(Para Jesús Sanoja Hernández)
“Entonces me habrán abandonado los recuerdos: ahora huyen y
vuelven con el ritmo de infatigables olas y son lobos
aullantes
en la noche que cubre el desierto de nieve “
José
Antonio Ramos Sucre
Curiosa,
trágica y fecunda, resultó la breve existencia de este poeta
nacido en Cumaná (1890), bajo el nombre de José Antonio
Ramos Sucre. Hombre atormentado por demonios reales e
imaginarios, se despidió de la vida (que le fue huraña) por
mano propia, hace unos 76 años (en Ginebra). La influencia de
su Obra lírica, ignorada durante muchos años, por
herméticamente refractaria, fue apreciada por la crítica algo
más de décadas después de su desaparición física; como otros
grandes creadores pagó ese sino del desconocimiento en vida de
una obra compacta y hermosa.
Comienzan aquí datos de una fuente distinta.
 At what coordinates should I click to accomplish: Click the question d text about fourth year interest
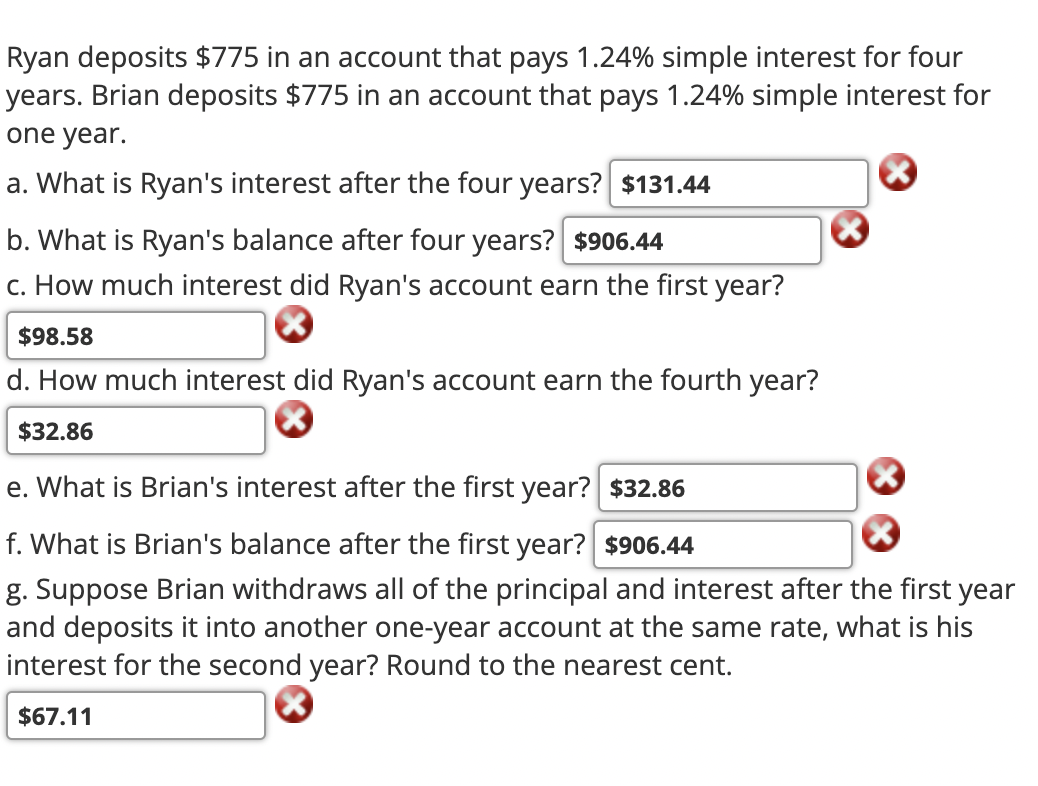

Lo paradójico, es que en los
últimos treinta años obras suyas como “ La Formas del
Fuego”, “La Torre del Timón” y “ El Cielo de esmalte” se han
ido editando ( así como se han intensificado los estudios
sobre las mismas) , precisamente, para hacer conocer la
admirable capacidad literaria y sensibles imágenes, que
encierran sus poemas, en los que la muerte ( esa que libera y
se teme tanto ) esas “vacías tinieblas “ ( en palabras de
Ramos Sucre) juega papel estelar, y es la dama que desde una
lejana cercanía otea ese mundo espiritual, que rodea a los
actores de este drama diario, conocido como existencia.
Pese
a todos los esfuerzos de divulgación de su obra poética (en la
que hay que reconocer, a personajes como Katyna Henríquez,
Guillermo Sucre, José Ramón Medina y Francisco Pérez Perdomo),
José Antonio Ramos Sucre no ha podido ser recuperado de las
tinieblas, en las que buscó guarecerse de ese inclemente
diluvio que le escaldaba el espíritu. Muchos venezolanos
ignoran lo fundamental, que para las letras nacionales resulta
la obra de Ramos Sucre. Este poeta del desarraigo (en
referencia atribuida a Jóvito Villalba, que a su vez hizo en
un artículo ese extraordinario periodista llamado Jesús
Sanoja Hernández) “era el centro de atracción en la Plaza
Bolívar, al salir de su oficina de la cancillería, de los
estudiantes que bebían de él conocimientos inalcanzables por
otras vías”, escenario que (guardando las distancias y
diferencias de épocas) habría que reeditar. ¿Por qué
tendríamos que hacer, el supremo esfuerzo de reeditar
situaciones, como las que se daban en esa Plaza mayor de la
Capital? ¿Qué importancia podría residir en esa intención?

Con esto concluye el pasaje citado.